Work required: Quote everything in the listing from the line containing "Screen dimensions: 453x278" down to the end of the listing, word for word, and leave the pictures out.

Records supplied:
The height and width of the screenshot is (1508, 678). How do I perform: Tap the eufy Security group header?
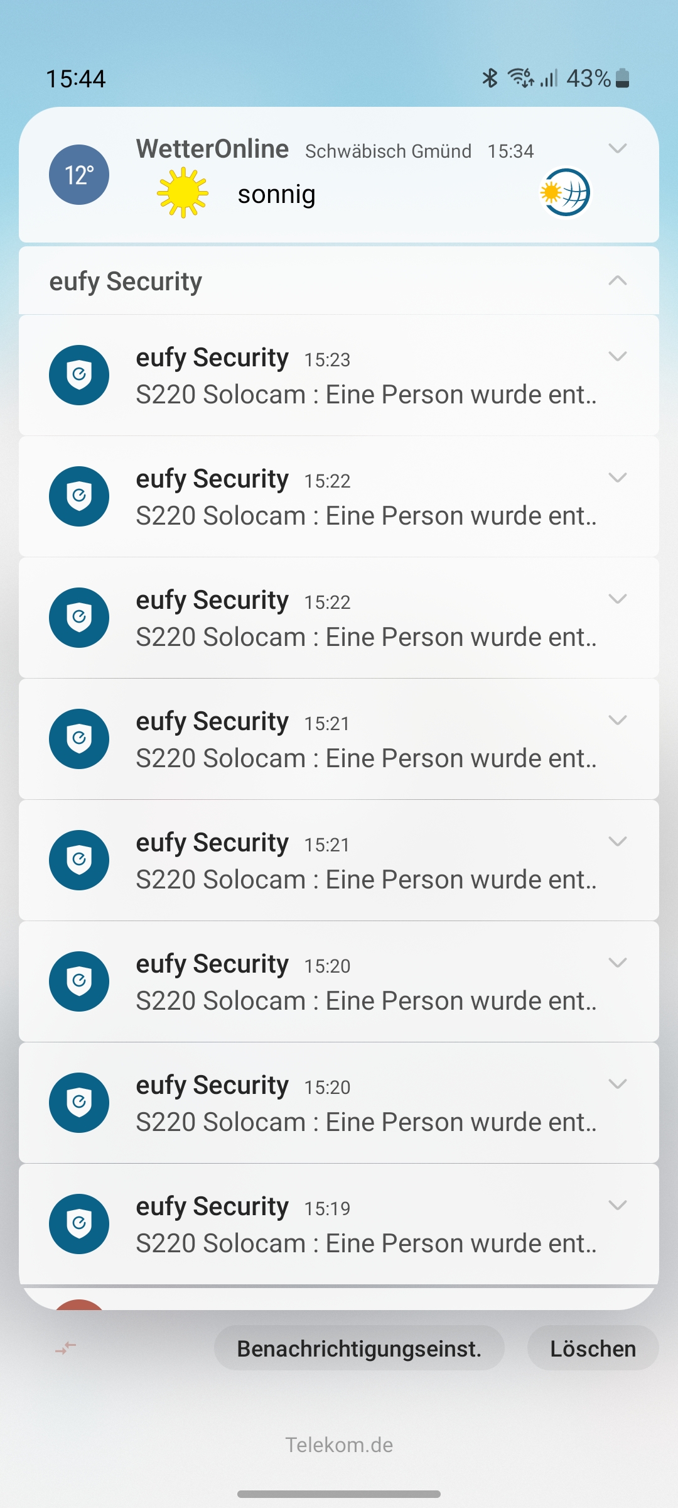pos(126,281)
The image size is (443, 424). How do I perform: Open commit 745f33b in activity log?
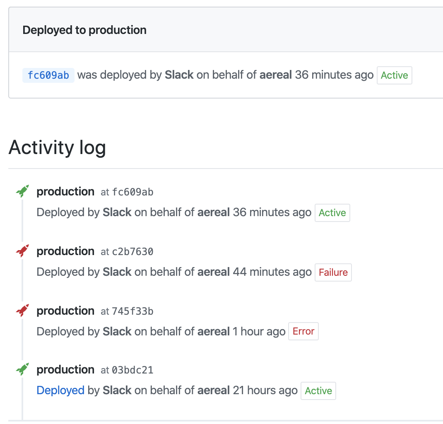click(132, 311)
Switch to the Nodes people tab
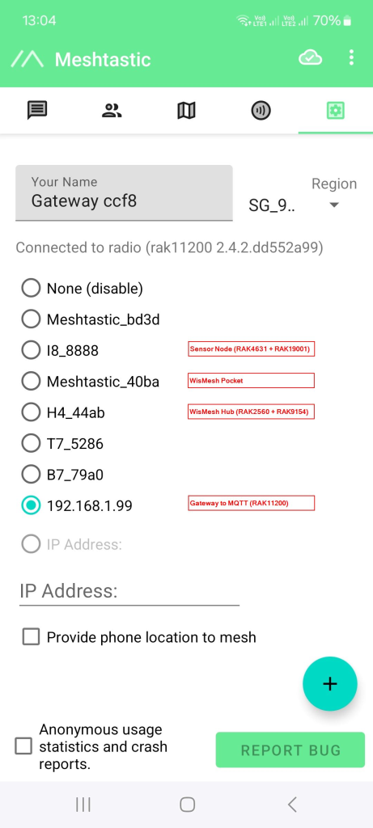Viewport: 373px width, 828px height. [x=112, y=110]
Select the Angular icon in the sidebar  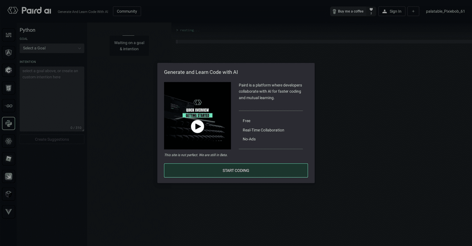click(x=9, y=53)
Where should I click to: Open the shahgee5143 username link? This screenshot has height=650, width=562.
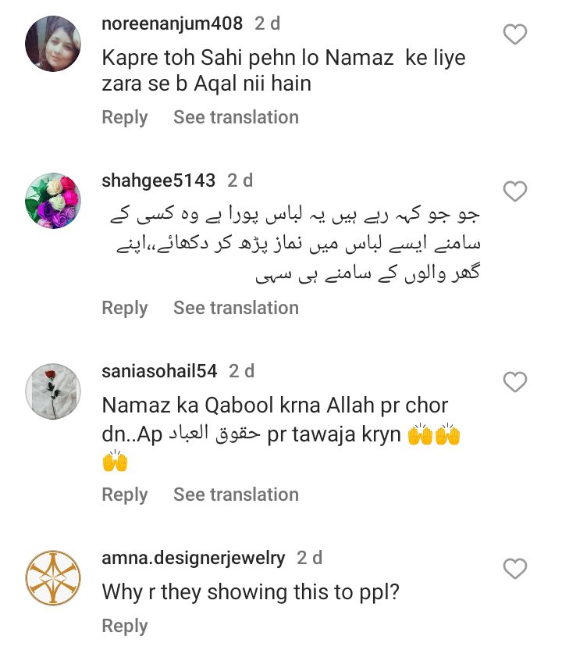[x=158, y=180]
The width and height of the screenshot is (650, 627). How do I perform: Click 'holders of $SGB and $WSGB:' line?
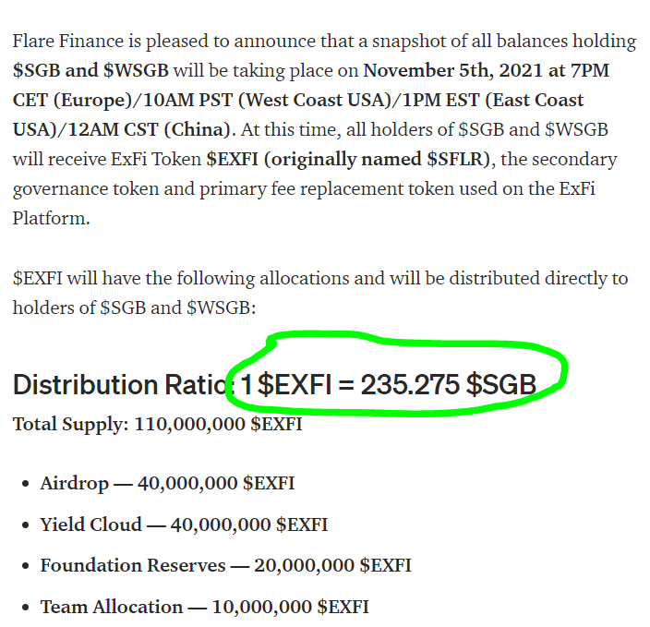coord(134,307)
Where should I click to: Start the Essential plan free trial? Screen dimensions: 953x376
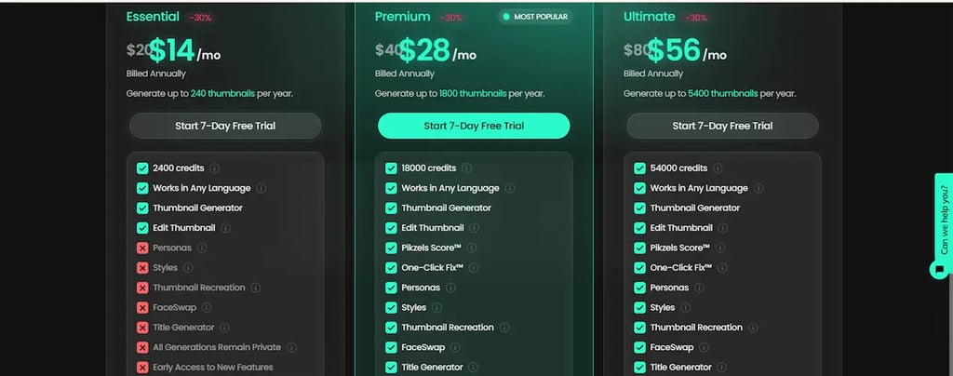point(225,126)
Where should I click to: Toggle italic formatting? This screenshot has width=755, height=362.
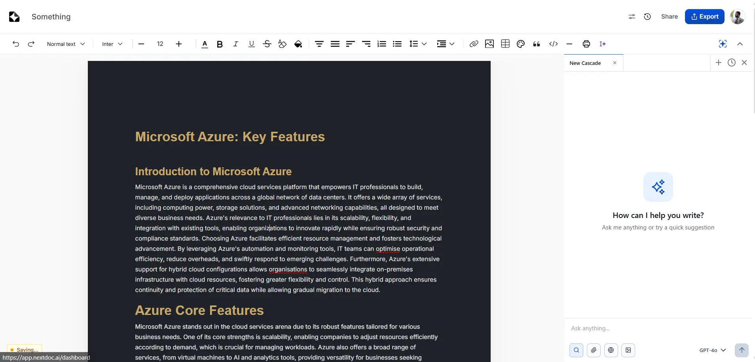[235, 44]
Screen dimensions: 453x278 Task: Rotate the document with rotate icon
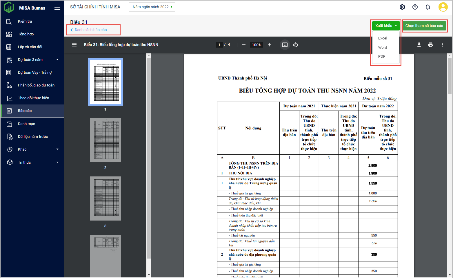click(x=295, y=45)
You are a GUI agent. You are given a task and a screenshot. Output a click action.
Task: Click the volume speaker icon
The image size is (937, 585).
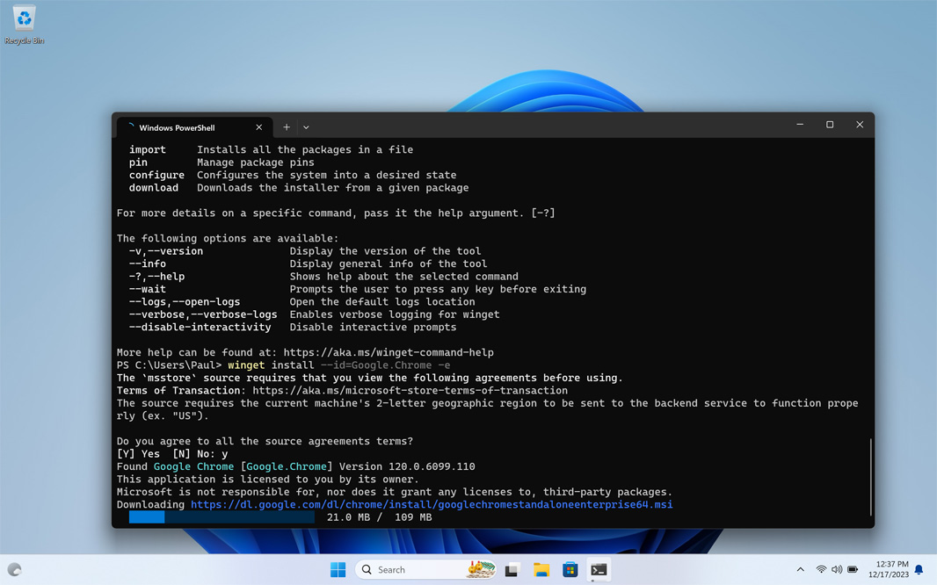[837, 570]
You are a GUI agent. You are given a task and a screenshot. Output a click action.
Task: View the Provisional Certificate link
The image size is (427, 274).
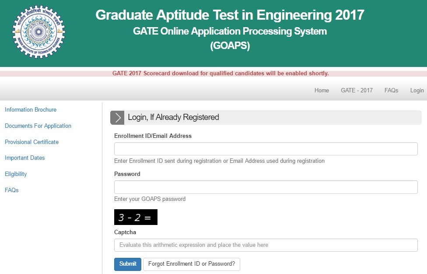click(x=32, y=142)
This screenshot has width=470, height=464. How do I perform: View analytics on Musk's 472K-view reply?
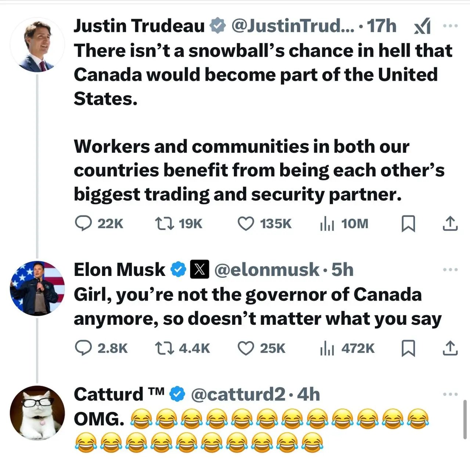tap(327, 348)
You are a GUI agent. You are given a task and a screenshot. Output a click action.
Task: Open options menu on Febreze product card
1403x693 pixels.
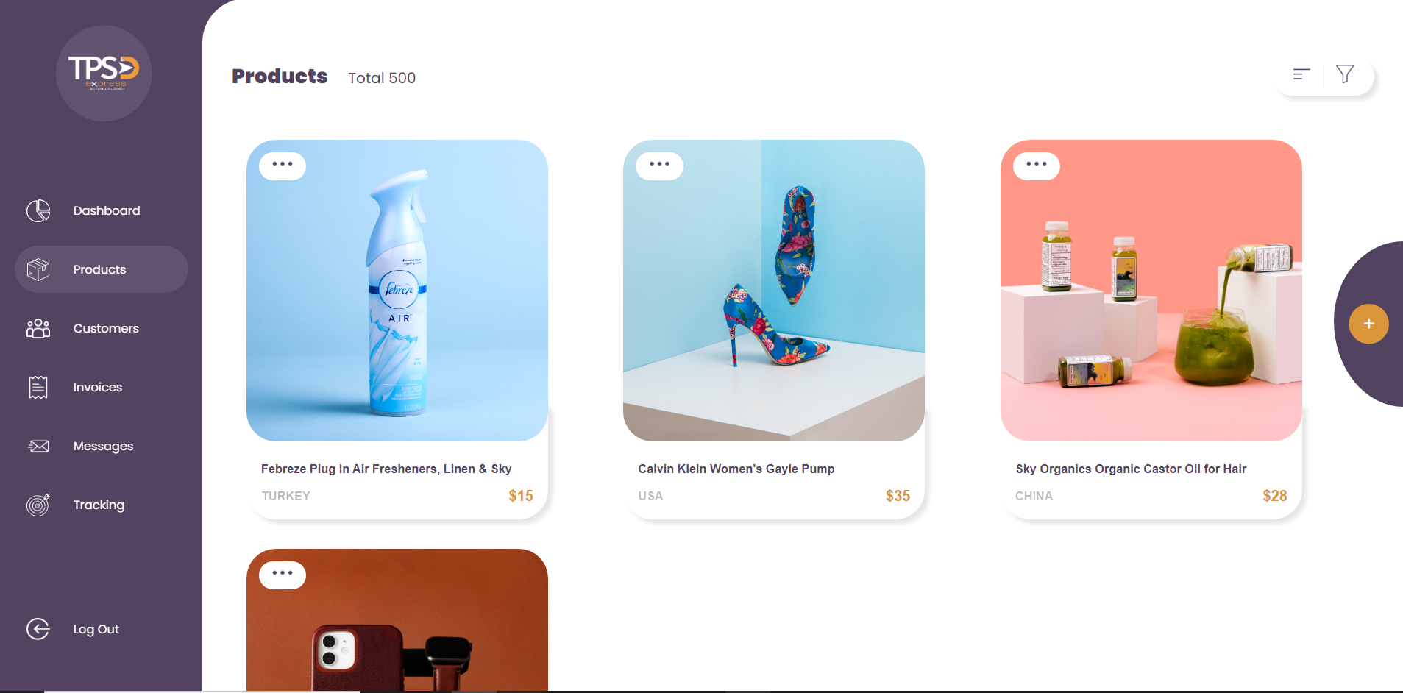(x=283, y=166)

Worked solution:
Screen dimensions: 453x278 Task: Rotate the document with rotate icon
click(x=295, y=45)
You are a GUI agent. You are given a task and a screenshot. Output a click action.
Task: Click the volume speaker icon
The image size is (937, 585).
[837, 570]
You are a GUI agent. You are given a task and a screenshot. Output a click action.
Task: View the Provisional Certificate link
The image size is (427, 274).
click(x=32, y=142)
This screenshot has width=470, height=464. How do I perform: View analytics on Musk's 472K-view reply?
tap(327, 348)
You are a GUI agent. You are given a task and a screenshot. Output a click action.
Task: Open options menu on Febreze product card
1403x693 pixels.
(x=283, y=166)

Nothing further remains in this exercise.